* What the exercise asks *
There should be no pictures in your answer, only an exact copy of the lines from the one with "At what coordinates" through the end of the material.

=== Begin Enclosure ===

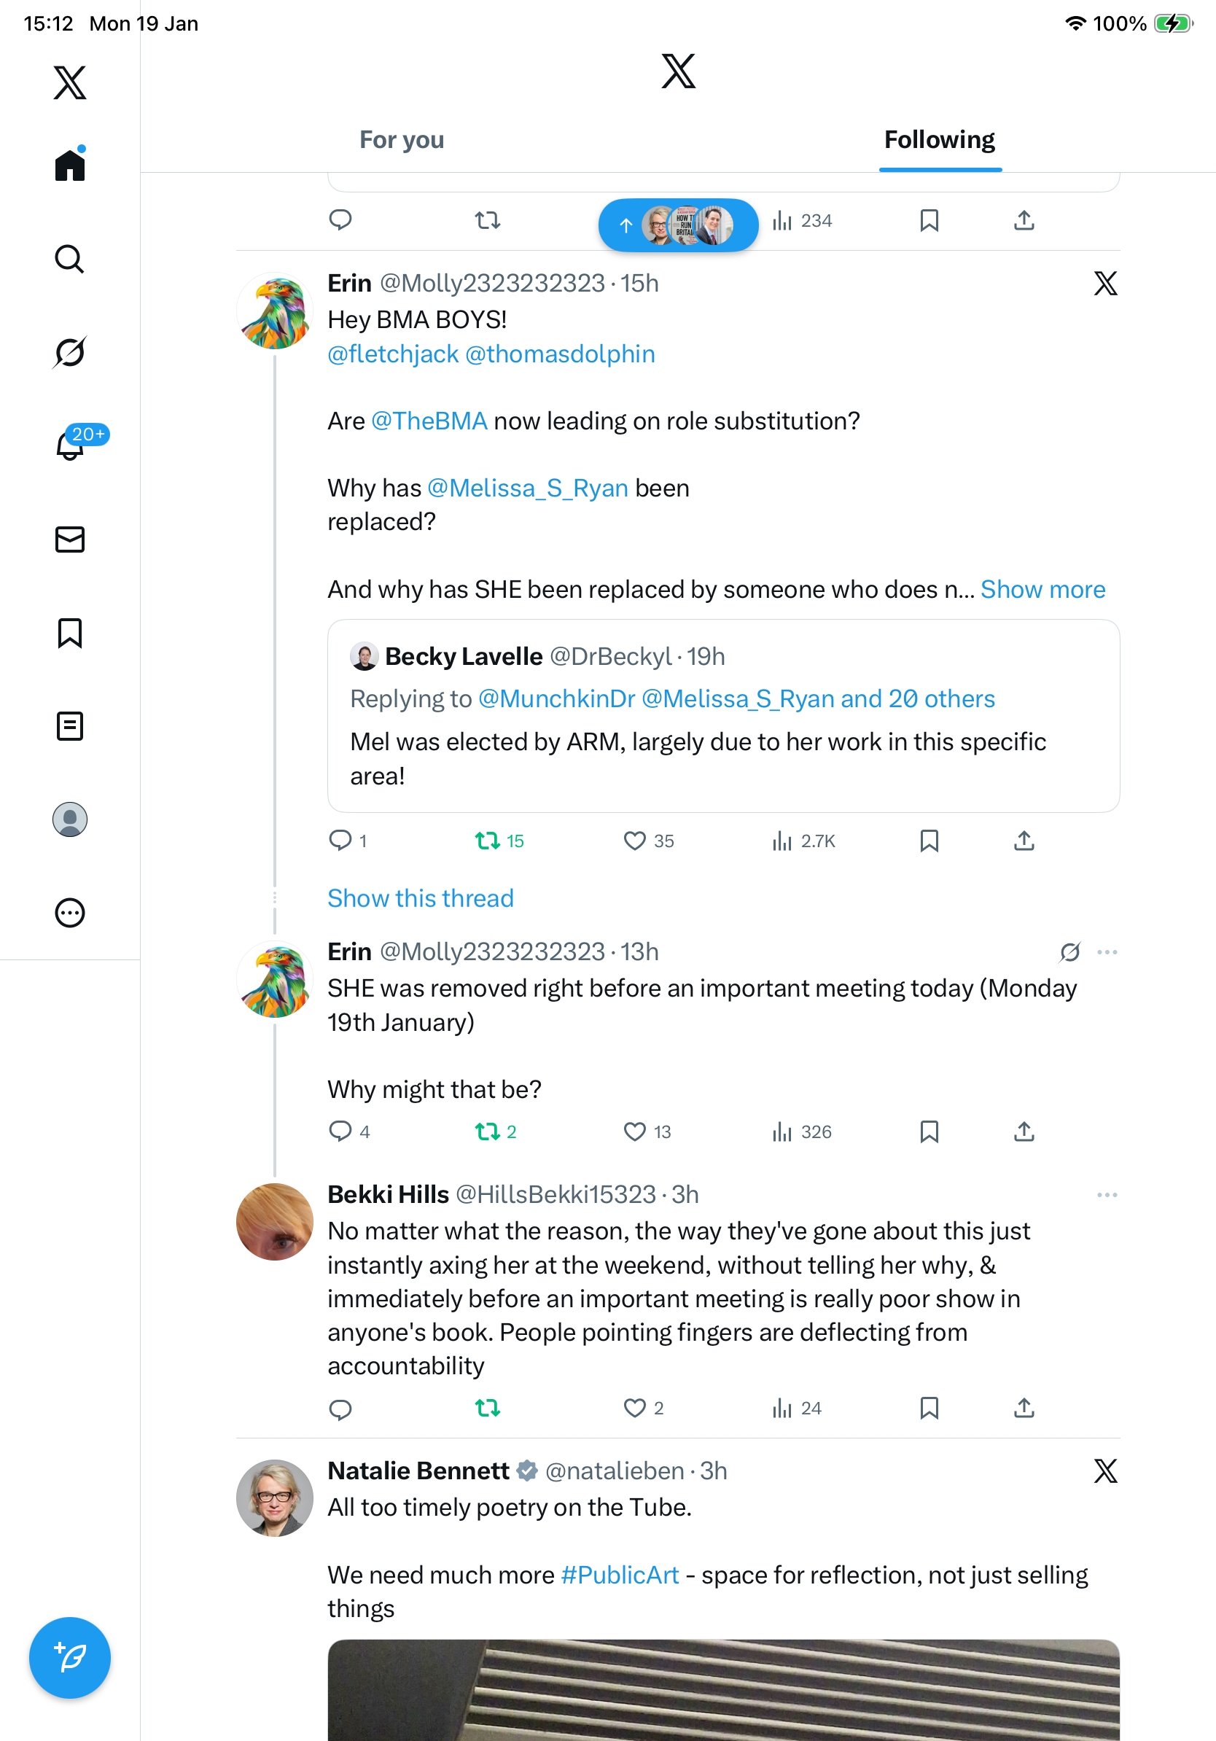Tap the compose new post button

pyautogui.click(x=70, y=1658)
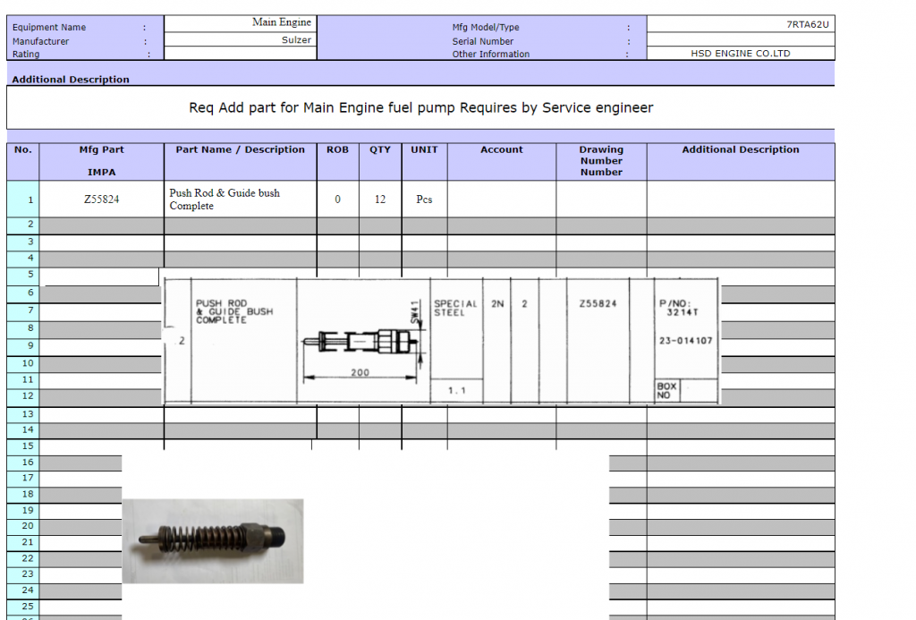Select the Pcs unit cell

pyautogui.click(x=424, y=200)
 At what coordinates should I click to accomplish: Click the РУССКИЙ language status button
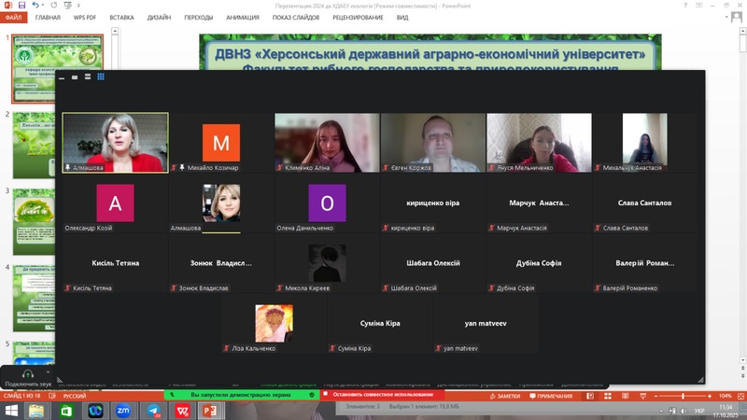73,396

=== End Enclosure ===

* Written response *
 At what coordinates should I click to accomplish: Click the РУССКИЙ language status button
73,396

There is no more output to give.